***** Selected passage *****

Firstly, I would like to point out that I think the design in this paper does buy you some amount of marginal safety when dealing with slightly superhuman AI's, and that it still gives opportunity to perhaps get something useful out.
Failure mode 1)
A lack of optimization doesn't mean a lack of danger. Even after the episode ends, the box may contain dangerous optimized items. Given that the box was specified to contain only a human, (And some cloths) this suggests the most dangerous thing that could leave is probably some form of meme. For example, suppose the AI finds a very convincing argument that humans should do whatever AI's want. This is a very good solution to the problem of hacking the human into giving the AI whatever answer it wants. (Which is pretty much what this AI was programmed to do, although it may sometimes give good answers on occasions where that is easier than hacking the operator) Once the human exits the box, the idea can go viral.
Failure mode 2)

***** Material provided *****

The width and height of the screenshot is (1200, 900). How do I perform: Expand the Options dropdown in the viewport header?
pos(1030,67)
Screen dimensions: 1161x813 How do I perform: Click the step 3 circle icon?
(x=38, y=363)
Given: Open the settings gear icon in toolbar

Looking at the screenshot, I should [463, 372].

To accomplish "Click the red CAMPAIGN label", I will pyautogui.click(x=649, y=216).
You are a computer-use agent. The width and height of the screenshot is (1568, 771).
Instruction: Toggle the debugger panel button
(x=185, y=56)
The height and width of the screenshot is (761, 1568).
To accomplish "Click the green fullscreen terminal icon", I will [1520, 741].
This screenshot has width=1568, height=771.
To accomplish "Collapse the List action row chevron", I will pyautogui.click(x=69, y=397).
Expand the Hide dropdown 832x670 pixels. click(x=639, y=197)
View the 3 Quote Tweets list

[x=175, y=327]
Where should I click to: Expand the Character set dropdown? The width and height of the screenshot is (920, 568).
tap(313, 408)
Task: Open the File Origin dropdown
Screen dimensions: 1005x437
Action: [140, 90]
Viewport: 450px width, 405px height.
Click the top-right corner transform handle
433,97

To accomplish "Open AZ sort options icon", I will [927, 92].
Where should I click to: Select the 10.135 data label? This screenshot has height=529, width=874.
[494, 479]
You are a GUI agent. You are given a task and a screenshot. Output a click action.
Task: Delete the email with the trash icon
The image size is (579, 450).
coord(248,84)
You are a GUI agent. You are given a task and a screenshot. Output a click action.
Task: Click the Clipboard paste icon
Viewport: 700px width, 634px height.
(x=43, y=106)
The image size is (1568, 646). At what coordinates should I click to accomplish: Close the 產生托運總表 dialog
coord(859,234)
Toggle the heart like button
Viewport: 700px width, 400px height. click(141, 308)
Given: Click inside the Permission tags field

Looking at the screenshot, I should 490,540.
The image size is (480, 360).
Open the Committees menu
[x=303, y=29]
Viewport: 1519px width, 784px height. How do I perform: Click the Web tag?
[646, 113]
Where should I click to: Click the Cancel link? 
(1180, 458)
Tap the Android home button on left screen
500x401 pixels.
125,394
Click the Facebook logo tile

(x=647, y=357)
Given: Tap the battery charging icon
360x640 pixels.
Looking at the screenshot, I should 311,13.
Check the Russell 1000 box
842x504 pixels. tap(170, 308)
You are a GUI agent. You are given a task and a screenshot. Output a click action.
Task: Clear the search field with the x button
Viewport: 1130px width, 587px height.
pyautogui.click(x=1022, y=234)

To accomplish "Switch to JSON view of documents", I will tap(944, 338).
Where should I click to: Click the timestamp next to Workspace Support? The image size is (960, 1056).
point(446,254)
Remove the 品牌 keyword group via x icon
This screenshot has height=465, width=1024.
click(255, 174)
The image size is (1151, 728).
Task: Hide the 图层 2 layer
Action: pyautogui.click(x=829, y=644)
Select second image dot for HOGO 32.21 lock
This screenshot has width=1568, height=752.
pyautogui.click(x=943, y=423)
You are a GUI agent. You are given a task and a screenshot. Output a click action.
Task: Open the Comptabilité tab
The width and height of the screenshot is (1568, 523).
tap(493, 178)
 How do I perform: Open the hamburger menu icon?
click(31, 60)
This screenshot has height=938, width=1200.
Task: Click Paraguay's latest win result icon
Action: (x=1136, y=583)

*****

Check your understanding:
(a) Answer these questions about the passage on failure modes of the boxed AI design:
(i) According to the opening, what does the design buy you when dealing with slightly superhuman AIs?
(ii) What does the writer say is probably the most dangerous thing that could leave the box?
(iii) What can happen once the human exits the box?
(b) Extend the passage on failure modes of the boxed AI design, picking up right after its final line.

Answer section:
(a)
(i) Some amount of marginal safety.
(ii) Some form of meme.
(iii) The idea can go viral.

(b)
What does the "Asymptotic optimality" mean in practice. Imagine a world containing BoMAI. The BoMAI comes up with a plan to take over the world after this episode has ended. It tries this plan. Lets imagine a magic angel interferes with this plan, stopping it the moment the episode ends. So the BoMAI is somewhat puzzled, and tries again. Eventually BoMAI will learn that plans involving taking over the world after the end of the episode never work, and so it will stop doing them. This means the magic angel only has a finite amount of work to do. Plans that involve taking over the world are assumed to receive a lower rating within the episode. The smaller the difference in reward between a plan that also takes over the world after the episode, and a plan that purely optimizes within an episode, the more slowly such taking over world plans disappear. Leading in the limit to failure mode 1.
Of course, in reality, the magic angel doesn't exist, and the AI succeeds in taking over the world.
Failure mode 3)
Criticizing the box.
The mentor has no vacuum between them and the font of all evil (the AI). There is also no Faraday cage, and a screen facing the mentor that is vulnerable to all sorts of hacking. Therefore the mentor can be hacked. There is no vacuum between the mentor and the AI, so if the mentor can claw through concrete, they gain hardware level access to the AI. They can then disable the pressure sensors and any other systems that end the episode. Now the airlocks can be opened by using whatever mechanism is used to open the airlocks at the end of an episode.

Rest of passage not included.